Duncan Burch jokes that "not having to clear the driveway" is the biggest bonus of swapping the winters of Canada's eastern provinces for the year-round sunshine of Dubai. But the 53-year-old, who joined Emirates in 2003 after a succession of jobs with Canadian charter and low-cost carriers, says career security, the airline's modern fleet and a flexible schedule are among the advantages of being an expatriate pilot in Dubai. That and the chance to fly for Emirates for another 11 years, including eventually - he hopes - on the Airbus A380. "It would be a great end to my career," he says.

How did you start out?

I grew up on Prince Edward Island and joined the military in 1974, becoming an instructor on [Canadair] CT-114 Tutor aircraft, and also flying the Canadian version of the [Lockheed] P-3 Orion. I left after 14 years and went into the civil market.

Who did you fly for?

I worked for six companies over the next 15 years, mostly in the charter market, on McDonnell Douglas DC-8s, Boeing 757s and ultimately Airbus A320s. The longest stint was nine years with Canada 3000, which folded after 9/11. My last jobs in Canada were for Sky Service, a charter company, and three months with Zoom Airlines, flying domestic, to the Caribbean and Europe. But by 2003, I was just about to turn 50 and looked at the expat market, where I thought there would be better progression.

What was it like making a major career change relatively late?

I'm one of the older guys here. When I joined I was too old to be a first officer, but couldn't become a captain, so I spent a year as a ground instructor on [Airbus] A330s and A340s. Then Emirates decided to open up a direct entry route for captains and in 2004 I became a captain flying A330s. I did a conversion course to A340s and I can fly both.
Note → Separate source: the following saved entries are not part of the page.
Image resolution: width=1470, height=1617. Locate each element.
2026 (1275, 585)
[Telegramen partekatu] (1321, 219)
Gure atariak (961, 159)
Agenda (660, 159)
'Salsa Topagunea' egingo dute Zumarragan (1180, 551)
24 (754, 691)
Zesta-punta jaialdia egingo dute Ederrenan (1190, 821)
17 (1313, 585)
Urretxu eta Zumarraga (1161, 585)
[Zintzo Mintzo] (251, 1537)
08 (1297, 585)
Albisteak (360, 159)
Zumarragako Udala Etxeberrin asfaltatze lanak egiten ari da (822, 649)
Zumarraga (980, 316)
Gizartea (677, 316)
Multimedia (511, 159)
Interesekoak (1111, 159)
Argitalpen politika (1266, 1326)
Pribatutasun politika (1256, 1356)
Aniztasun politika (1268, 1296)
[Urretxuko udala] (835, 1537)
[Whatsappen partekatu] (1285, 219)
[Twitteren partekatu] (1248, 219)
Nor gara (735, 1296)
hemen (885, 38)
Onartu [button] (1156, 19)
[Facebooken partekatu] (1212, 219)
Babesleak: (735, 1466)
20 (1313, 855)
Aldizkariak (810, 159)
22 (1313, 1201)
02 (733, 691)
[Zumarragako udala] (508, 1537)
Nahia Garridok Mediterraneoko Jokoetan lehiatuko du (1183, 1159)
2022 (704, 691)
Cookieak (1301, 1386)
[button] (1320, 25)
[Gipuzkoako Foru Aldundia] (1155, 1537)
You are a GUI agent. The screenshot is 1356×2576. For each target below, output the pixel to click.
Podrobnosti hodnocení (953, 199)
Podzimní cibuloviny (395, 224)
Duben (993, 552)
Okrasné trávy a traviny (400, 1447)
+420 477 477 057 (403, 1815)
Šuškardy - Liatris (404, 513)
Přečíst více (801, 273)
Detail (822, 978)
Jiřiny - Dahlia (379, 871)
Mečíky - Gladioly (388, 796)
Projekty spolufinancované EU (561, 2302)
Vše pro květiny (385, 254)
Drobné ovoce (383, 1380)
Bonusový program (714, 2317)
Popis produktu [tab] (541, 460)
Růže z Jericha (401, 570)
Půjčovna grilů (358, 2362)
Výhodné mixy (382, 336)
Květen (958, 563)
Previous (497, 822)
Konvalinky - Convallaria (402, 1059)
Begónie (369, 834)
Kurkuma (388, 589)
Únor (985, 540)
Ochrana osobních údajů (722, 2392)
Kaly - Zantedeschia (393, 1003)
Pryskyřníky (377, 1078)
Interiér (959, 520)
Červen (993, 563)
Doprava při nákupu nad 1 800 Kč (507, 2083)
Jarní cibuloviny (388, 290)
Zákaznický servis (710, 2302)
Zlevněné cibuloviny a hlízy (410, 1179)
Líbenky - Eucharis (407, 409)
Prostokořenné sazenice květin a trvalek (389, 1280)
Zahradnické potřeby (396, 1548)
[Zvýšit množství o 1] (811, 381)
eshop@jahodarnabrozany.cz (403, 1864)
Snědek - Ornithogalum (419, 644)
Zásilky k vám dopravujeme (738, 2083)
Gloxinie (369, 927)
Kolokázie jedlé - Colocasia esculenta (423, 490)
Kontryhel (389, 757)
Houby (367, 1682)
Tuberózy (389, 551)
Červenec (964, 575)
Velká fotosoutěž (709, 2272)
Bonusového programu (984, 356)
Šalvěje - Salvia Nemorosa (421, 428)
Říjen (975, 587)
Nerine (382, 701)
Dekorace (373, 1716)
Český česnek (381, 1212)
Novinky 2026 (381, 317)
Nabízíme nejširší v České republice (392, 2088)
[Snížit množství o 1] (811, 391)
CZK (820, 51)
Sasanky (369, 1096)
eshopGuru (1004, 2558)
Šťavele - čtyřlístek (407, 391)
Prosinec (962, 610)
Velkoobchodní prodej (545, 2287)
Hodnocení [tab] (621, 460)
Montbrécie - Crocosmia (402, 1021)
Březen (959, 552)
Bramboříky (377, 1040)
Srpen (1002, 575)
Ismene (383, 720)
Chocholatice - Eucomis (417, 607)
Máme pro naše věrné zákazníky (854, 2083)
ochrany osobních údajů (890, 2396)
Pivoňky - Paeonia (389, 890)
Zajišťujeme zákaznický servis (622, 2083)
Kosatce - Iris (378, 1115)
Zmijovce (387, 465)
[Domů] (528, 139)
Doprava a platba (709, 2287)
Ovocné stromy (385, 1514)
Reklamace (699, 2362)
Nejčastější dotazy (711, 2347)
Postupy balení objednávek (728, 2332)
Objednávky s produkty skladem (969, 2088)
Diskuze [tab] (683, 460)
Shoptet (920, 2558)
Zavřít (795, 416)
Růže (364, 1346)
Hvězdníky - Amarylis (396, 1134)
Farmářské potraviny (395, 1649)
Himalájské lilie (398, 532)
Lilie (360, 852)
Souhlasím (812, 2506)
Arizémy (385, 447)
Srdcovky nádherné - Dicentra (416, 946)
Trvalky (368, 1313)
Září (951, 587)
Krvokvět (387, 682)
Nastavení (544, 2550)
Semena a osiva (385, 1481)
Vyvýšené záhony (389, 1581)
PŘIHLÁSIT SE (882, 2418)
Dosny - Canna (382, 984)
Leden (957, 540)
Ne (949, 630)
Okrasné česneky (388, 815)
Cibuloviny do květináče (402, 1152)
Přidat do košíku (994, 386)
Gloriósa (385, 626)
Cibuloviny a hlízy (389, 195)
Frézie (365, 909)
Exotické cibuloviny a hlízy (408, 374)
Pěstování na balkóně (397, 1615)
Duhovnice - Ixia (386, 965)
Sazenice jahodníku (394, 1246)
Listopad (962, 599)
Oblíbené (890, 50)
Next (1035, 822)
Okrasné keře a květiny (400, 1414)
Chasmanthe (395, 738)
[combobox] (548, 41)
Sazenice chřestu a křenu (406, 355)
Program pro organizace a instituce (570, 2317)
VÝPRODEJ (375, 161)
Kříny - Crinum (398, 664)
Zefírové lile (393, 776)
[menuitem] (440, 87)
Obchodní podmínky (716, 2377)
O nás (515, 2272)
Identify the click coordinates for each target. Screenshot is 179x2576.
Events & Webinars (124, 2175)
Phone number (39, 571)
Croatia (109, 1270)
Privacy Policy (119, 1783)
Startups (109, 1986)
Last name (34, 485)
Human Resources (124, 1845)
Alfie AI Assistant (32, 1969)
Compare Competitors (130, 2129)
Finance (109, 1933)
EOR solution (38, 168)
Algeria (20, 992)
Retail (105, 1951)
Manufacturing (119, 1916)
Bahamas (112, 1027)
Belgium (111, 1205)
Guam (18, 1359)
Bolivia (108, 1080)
I'm also a type rating instructor, so I spend two-thirds of my time flying and one-third as a simulator instructor.

What do you enjoy most about your job?

I've always had a passion for training, since my military days, but also love flying, and here I get to do both. I do about 65h flying a month, and 20h of simulator training. I'm also involved in the national cadet training programme [to encourage young UAE citizens to become pilots], which has its challenges, but is tremendously rewarding.

Where do you fly?

I do about three overnights a month and I like Emirates' rotating bidding system, so every five months I get first choice of flights. Last month, I did Beijing and Hong Kong. This month, I'm doing Paris, Frankfurt and London. I've also done Tehran, Amman and Karachi.

What about the Dubai lifestyle?

It's the sort of place where you can do anything you have the desire to do, with all the big city attractions. I'm a [ice] hockey fan and play regularly, but they also have leagues for soccer, baseball, rugby and cricket. The accommodation the company provides is very good and the tax-free environment doesn't hurt. Education is subsidised and company healthcare is excellent.

What's next?

Emirates recently raised the retirement age to 65. I am 54 in September so I could have another 11 years. My name is on the list for the A380, but if I don't make it, an option would be to move to the 777. I've flown with airlines where you could say there have beenchallenges. So as long as I'm happy, I'm going to work until they kick me out.